Can you install the xtrace tool, and run the simple reproductible code using:

xtrace python ...

Just prepend xtrace to the command line you used in your previous testing. It will output a lot of stuff, save it to a log file, and attach it here please :)

It seems more a Xserver configuration issue than a MSS-specific error, but I may be wrong.

BoboTiG commented 1 year ago

Whoops, I just see I didn't read properly the reproduction steps 😓

No need for more testing on your side, I've an idea of the issue (but no solution so far).

BoboTiG commented 1 year ago

I've reproduced the issue, and even have a fix!

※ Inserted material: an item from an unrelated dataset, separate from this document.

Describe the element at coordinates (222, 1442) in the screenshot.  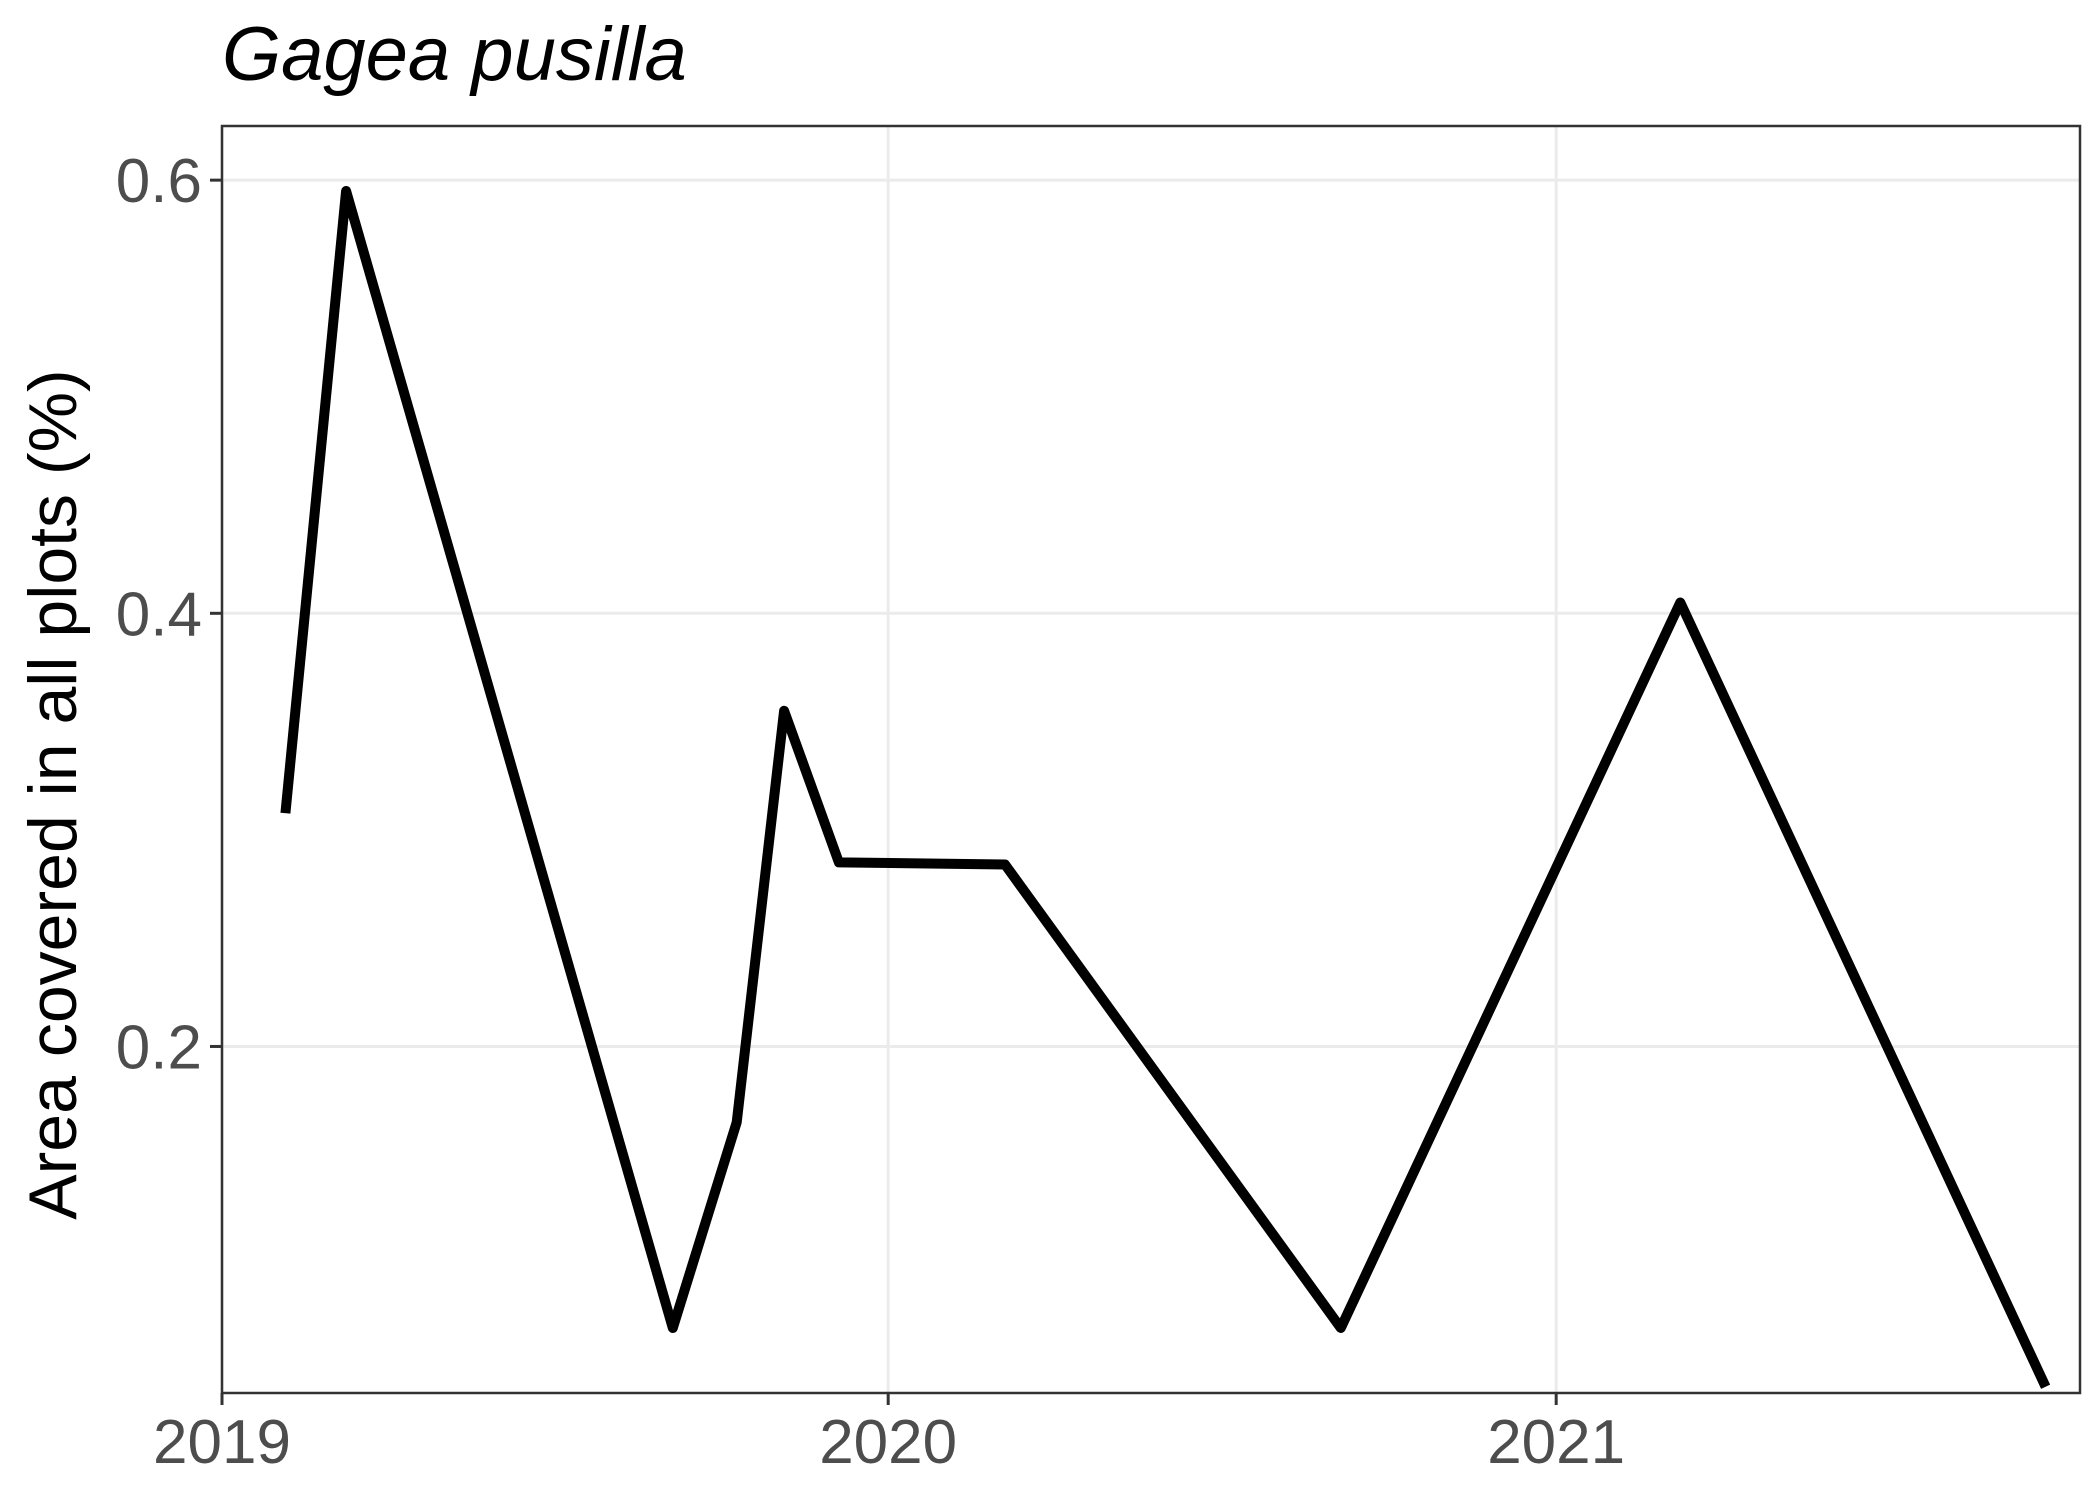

But I would like to also add a test case to prevent regressions. I tried to automated "clicks" on buttons using the invoke() function, it works but it doesn't reproduce the problem. Would you be able to give a hand here? That's what I've wrote so far:

import tkinter

import mss

def take_screenshot():
   with mss.mss() as sct:
       print(sct.shot())

def create_top_level_win():
    top_level_win = tkinter.Toplevel(root)
    top_level_win.protocol("WM_DELETE_WINDOW", lambda: print("closing"))
    take_screenshot_btn = tkinter.Button(top_level_win, text="Take screenshot", command=take_screenshot)
    take_screenshot_btn.pack()
    take_screenshot_btn.invoke()
    top_level_win.destroy()  # <-- culprit

root = tkinter.Tk()
btn = tkinter.Button(root, text="Open TopLevel", command=create_top_level_win)
btn.pack()

# First screenshot: it works
btn.invoke()

# Second screenshot: it should fail (but it currently works)
btn.invoke()

# root.mainloop()
BoboTiG commented 1 year ago

The issue is that when doing manual clicks, top_level_win.protocol("WM_DELETE_WINDOW", lambda: print("closing")) will ensure to print closing. So it triggers some X server code, I guess.

But top_level_win.destroy() doesn't seem to trigger the same event as doing it manually. If we can emulate the same event, I think we will be good.

BoboTiG commented 1 year ago

OK, I found the problem. Pull request incoming, sorry for the noise 😅

BoboTiG commented 1 year ago

@kelltom you are good for a final test using the master branch :)

kelltom commented 1 year ago

Looks like it's resolved! Thanks for checking this out!

relent95 commented 1 year ago

IMHO, the current fix has a potential of another side effect, because the previous X11 error handler is not restored. The previous error handler needs to be backed up in the MSS.__init__(). (The XSetErrorHandler() returns the previous error handler.) And the backed up handler needs to be restored in the MSS.close().

BoboTiG commented 1 year ago

@relent95 can you give a try, and open a PR?

relent95 commented 1 year ago

I did. I haven't write many PRs. Correct me if I made a mistake.